TRAVEL The project is based on a shared deep conviction: the travel shapes the architect. Seeing beyond what we already know, beyond what’s familiar to us. That’s the way we would enrich our projects and our thinking would be developed in order to design better architecture. Experience and exchange as a learning process for our profession: the architect never stops learning and sharing.
= Julie, 25, architect =
Julie has a strong knowledge about Germany and its industrial park thanks to a year of Erasmus exchange then an academic year off in Cologne and Düsseldorf to complete an internship. This temporary expatriation provided her her thesis topic: the Architecture and Urbanism of chemical parks in the 21st century, with a case study on the Chempark of Bayer AG.
Her curiosity about industry made it her favorite study subject.
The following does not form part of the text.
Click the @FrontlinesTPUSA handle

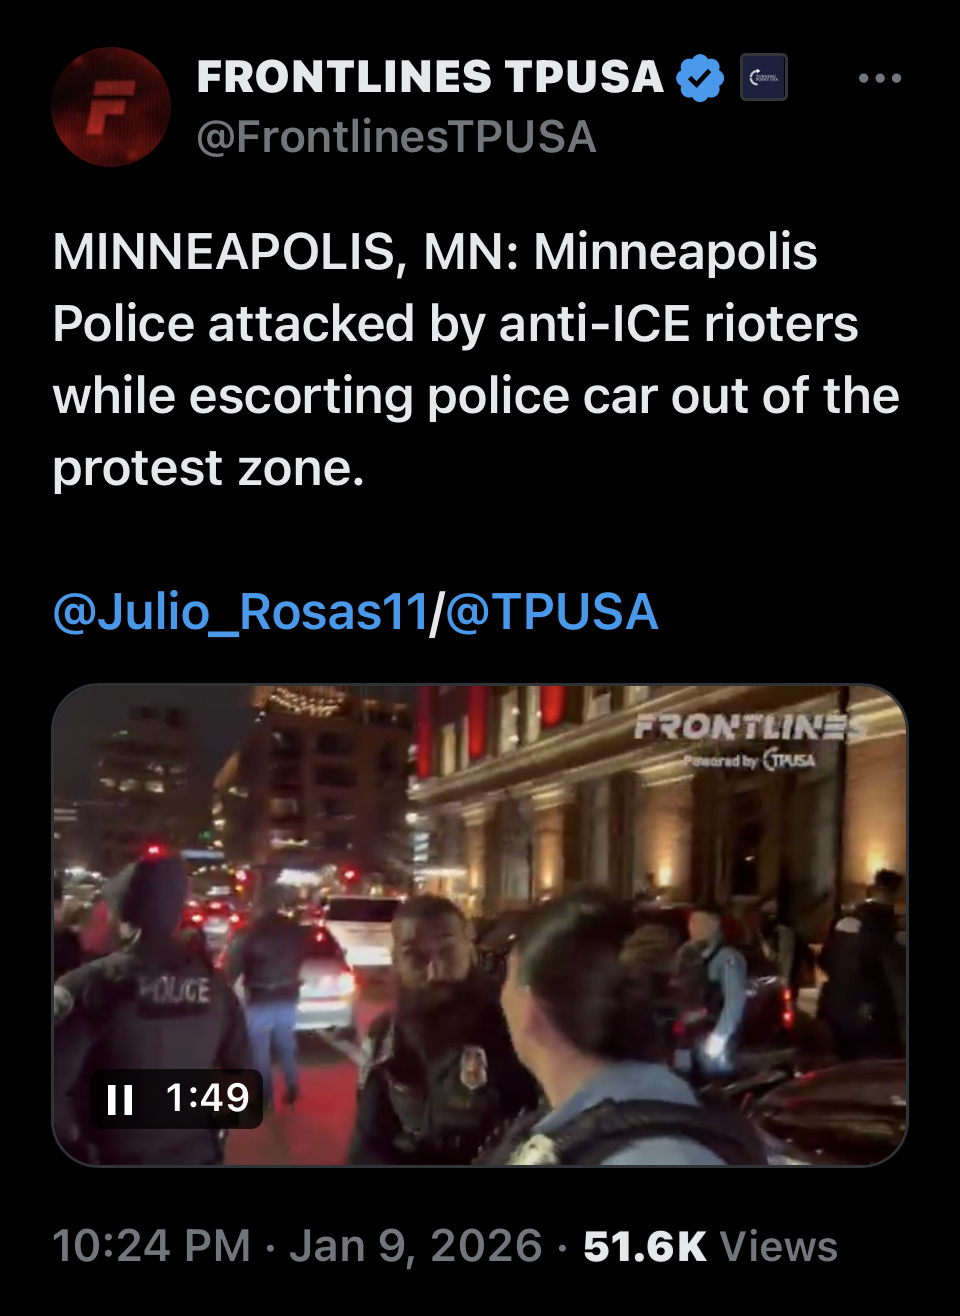pos(397,137)
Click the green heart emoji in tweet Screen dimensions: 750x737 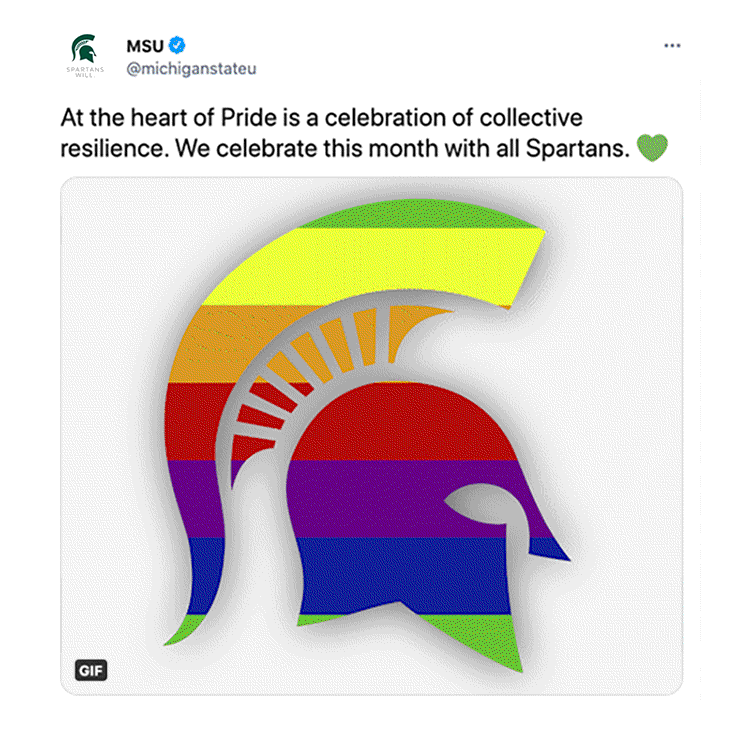652,149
Her final project for graduation dealt with current issues about this singular type of structure, such as: heritage, decontamination and rehabilitation. The project also interrogates the architect’s role in a city’s social organization.
This work experience about industrial and social architecture would therefore be a significant asset for the development of the project, the setting up of debates and the search for knowledge about the 20th century heritage.
= Moanna, 24, architect =
Moanna has experience in architectural and cultural mediation thanks to several workshops during her studies. In the All Over (architecture at school) project, she worked for 5 months in a class of the school Jean Zay (Bordeaux, France) and developed the children’s space and volume perception by teaching them perspective, models and with the final construction of a furniture for the theatre club. She pursued this action with an architectural mediation for neophyte adults regarding the new dynamic neighborhood under construction Euratlantique, and more precisely the train station. Finally, she took part in a student magazine, Mitraillette, in which she wrote a dossier named “The urban tightrope walker. These streets are not made for walkin’”.
These skills developed in mediation will be useful for setting up debates and workshops with students and teachers in universities, and for the management of conferences and exhibitions.